Written task: Write the next part of the passage on television audience research, beginning right after its final sentence.

Text segment:
==============================
The new breed of researchers (including
Tim Brooks at USA and Andy Fessel at Fox who were very helpful in preparing this
article), see the changes in the viewer as a topic of much discussion. The
explosion in data gathering techniques in the last few years has provided so
much new material that much of it has yet to quantified and analyzed. The
floodgates opened when Nielsen replaced its old hand-entry notebooks with
electronic diaries two years ago. Suddenly the preferences of the new end users
started to take shape.
Among the findings: people watch fewer
episodes of each show, even their favorite shows. (This may explain why the
networks have started double exposing the first episode of some shows in the
fall.) Even the loyal audience for big hit shows rarely sees more than two of
four episodes (great news for reruns). Most people watch only eight or ten
channels, no matter how many their set receives. But every end user's favorite
eight or ten may be very different.
Even within the preferred eight or ten,
most people are confused over what they are watching. Both Fox and USA have put
logos in the lower right corner of the picture to help grazers identify on which
channel they have landed. Some people complained at first, but most of the
audience either didn't care or found it helpful.
==============================
Extracted information:
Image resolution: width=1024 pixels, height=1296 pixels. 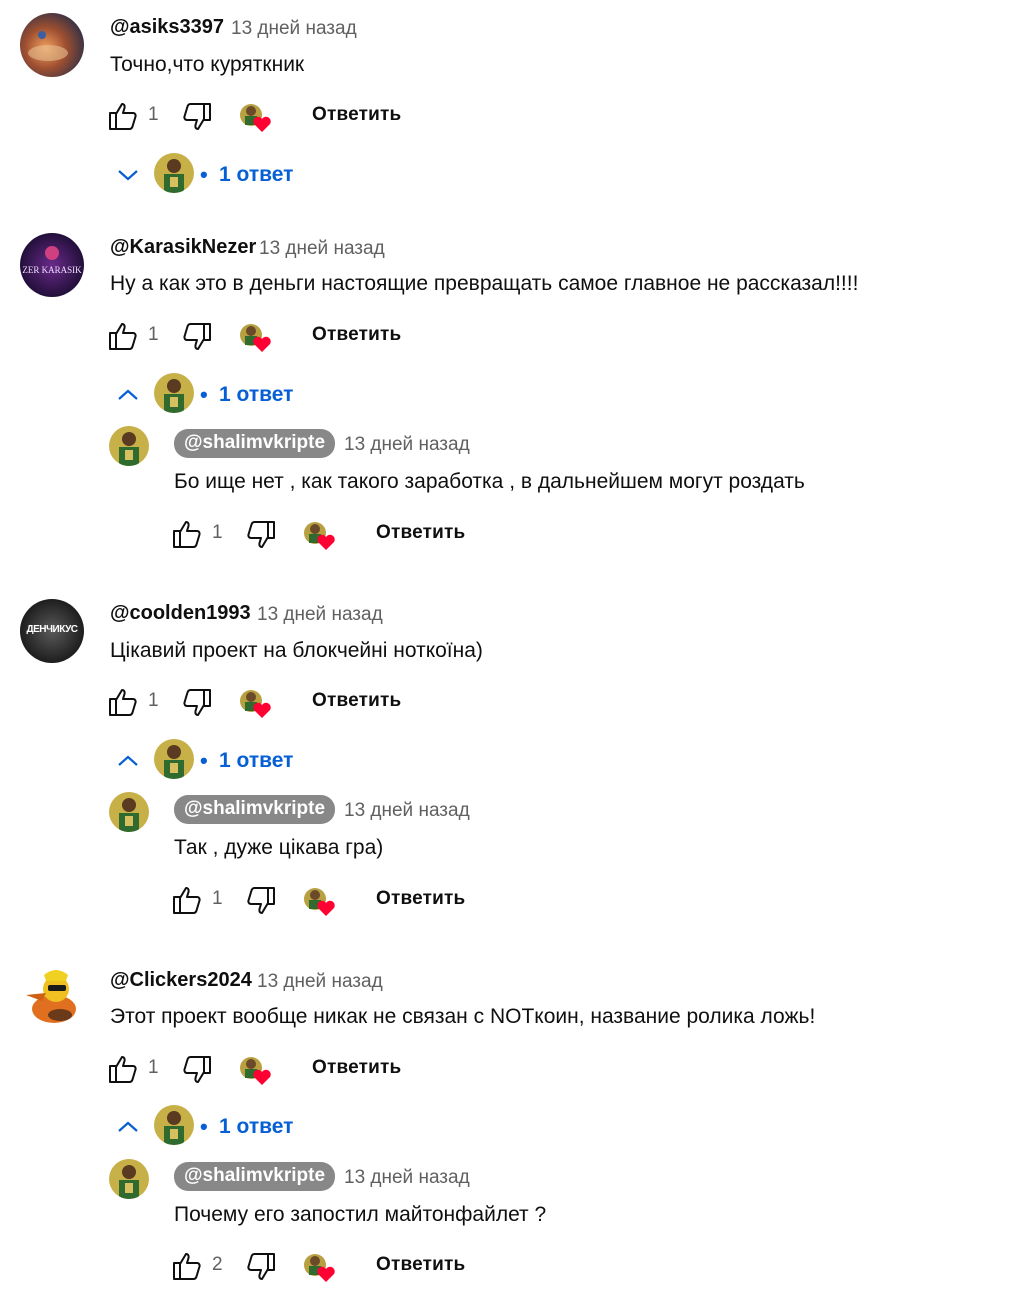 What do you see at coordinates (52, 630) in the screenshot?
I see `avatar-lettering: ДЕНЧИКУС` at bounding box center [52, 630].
==============================
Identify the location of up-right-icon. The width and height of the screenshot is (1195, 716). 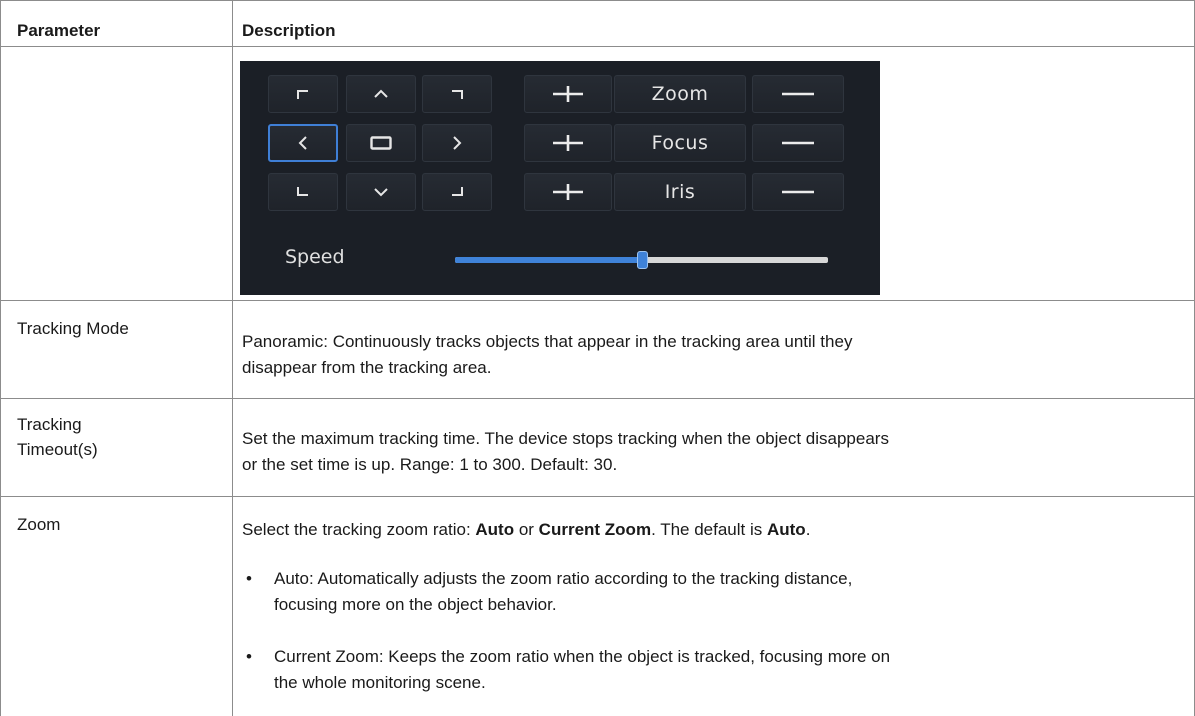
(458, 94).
==============================
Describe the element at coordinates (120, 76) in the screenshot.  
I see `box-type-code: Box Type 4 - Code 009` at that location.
==============================
Exercise response:
This is leading to fragmentation of the
audience. In one decade (the 1980's) cable penetration went to 60%, VCR to 75%,
and remote control devices to 80% of American homes. In the same period, network
viewing declined not only in cable homes but non-cable homes as well because of
choices available on local stations and ad-hoc networks. The splintering of the
audience will make it ever more difficult to launch new mass appeal shows, but
may provide opportunities for sampling new shows targeted to specific interests.
However, people still enjoy coming
together to watch mass appeal, hit shows. This activity is far more communal
than was thought. The image of the lone TV watcher, especially in prime time, is
not accurate. (This communal aspect of viewing should be a great boost for
pay-per-view.)
The channel selection devices will
increase in sophistication. If the Newton can remember handwriting, how long
will it be before the channel selector remembers what every member of the
household likes to watch, and what time and day they like to watch it?
Measurement devices will become even more sophisticated. Some cable operators
with addressable capabilities are already doing their own surveys. They can
instantly tell which subscriber households are watching each show.
Both Nielsen and Arbitron are working on
individual people meters that will measure each viewer's unique preferences.
Arbitron's version is a beeper-like device that will pick up embedded signals
from TV shows, recordings, video games and perhaps even feature films. Wherever
the wearer goes, whatever entertainment he is exposed to he will be on an
electronic leash. Nielsen's version is a "passive" people meter that
will recognize a stored digital image of your face when you sit down to watch.
In either case, the audience sample will likely increase to 5000 or 6000 from
the 1200 it was a few years ago.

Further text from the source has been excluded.